Most patient information today is stored in formats like handwritten notes, PDFs, lab reports, medical images, and free-text documents. Since this data is not organised in standard databases, AI tools such as natural language processing and image recognition are needed to analyse it. Companies say this can help improve diagnosis, personalise treatments, and support medical research.
A new report by EY-Parthenon and OPPI says the use of AI, analytics, and automation is rapidly growing across India’s healthcare and pharma industry. AI is being used in drug discovery, predictive diagnostics, virtual clinical trials, and real-world data analysis, helping reduce costs and speed up development.
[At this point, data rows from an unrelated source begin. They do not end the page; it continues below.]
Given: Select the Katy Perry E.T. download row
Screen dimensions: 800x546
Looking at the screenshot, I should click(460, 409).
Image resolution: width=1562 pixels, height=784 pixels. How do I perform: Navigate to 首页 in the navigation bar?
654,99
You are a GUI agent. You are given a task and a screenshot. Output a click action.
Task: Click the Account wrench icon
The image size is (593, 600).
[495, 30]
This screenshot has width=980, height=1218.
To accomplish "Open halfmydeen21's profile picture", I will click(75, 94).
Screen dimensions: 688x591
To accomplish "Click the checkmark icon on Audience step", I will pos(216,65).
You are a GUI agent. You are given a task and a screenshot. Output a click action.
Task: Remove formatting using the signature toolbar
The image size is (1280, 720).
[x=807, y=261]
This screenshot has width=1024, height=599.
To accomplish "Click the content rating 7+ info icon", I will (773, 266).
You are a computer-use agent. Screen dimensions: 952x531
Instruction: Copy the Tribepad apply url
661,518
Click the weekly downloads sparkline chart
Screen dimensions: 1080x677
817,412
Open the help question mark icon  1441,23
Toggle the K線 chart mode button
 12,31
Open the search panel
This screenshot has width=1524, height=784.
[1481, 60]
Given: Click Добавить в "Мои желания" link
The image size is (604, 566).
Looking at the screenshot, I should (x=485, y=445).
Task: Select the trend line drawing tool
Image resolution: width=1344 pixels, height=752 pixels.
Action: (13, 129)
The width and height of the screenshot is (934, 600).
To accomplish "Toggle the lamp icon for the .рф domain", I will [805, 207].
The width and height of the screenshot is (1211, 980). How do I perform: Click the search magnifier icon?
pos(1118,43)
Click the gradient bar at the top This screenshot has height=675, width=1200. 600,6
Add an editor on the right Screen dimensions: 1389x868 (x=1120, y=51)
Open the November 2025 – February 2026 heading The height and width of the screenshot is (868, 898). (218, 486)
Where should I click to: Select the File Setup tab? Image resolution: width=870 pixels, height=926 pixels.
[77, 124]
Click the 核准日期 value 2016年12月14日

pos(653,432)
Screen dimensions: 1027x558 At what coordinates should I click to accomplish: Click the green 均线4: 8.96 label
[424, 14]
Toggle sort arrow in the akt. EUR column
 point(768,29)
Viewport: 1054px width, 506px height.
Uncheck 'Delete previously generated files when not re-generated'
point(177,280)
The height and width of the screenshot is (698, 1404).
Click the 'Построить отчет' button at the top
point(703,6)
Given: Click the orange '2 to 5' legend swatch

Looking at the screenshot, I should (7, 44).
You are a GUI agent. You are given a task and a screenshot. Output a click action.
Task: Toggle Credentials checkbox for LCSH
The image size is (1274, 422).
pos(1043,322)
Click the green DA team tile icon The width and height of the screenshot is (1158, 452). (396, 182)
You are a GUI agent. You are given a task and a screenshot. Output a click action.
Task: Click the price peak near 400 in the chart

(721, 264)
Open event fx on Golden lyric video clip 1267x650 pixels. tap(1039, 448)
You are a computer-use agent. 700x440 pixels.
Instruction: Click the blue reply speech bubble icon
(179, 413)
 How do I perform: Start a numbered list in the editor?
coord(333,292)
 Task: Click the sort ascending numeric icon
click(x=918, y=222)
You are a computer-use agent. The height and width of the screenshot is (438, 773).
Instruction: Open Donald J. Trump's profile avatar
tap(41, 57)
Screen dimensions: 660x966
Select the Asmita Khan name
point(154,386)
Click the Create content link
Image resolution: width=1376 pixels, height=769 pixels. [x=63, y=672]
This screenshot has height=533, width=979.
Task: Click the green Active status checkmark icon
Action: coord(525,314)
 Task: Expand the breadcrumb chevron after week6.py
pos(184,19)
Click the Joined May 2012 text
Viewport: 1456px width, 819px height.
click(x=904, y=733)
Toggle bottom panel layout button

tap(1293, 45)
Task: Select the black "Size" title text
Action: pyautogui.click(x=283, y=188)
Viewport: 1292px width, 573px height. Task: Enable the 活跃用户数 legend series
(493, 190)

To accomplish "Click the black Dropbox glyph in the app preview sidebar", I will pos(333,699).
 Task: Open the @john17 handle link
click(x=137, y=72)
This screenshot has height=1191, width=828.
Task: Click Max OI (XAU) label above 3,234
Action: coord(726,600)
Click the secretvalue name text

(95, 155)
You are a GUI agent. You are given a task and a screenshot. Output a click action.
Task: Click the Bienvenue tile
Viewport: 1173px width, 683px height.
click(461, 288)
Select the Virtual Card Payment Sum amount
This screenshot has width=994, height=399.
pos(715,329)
Several global pharma companies are also expanding their India operations. Bristol Myers Squibb has opened a USD 100 million innovation hub with 1,500 specialists. Amgen has launched a USD 200 million tech and innovation centre. Sanofi is investing EUR 400 million to almost double its Hyderabad workforce by 2026, and Novo Nordisk is increasing its Bengaluru team to 5,000 employees.
According to Bain & Co., India’s pharmaceutical market was valued at ₹4.7 lakh crore (USD 55 billion) in 2025 and is expected to grow to ₹10.3–11.1 lakh crore (USD 120–130 billion) by 2030. With India’s fast-growing economy, the government aims for the country to become a USD 30–35 trillion economy by 2047.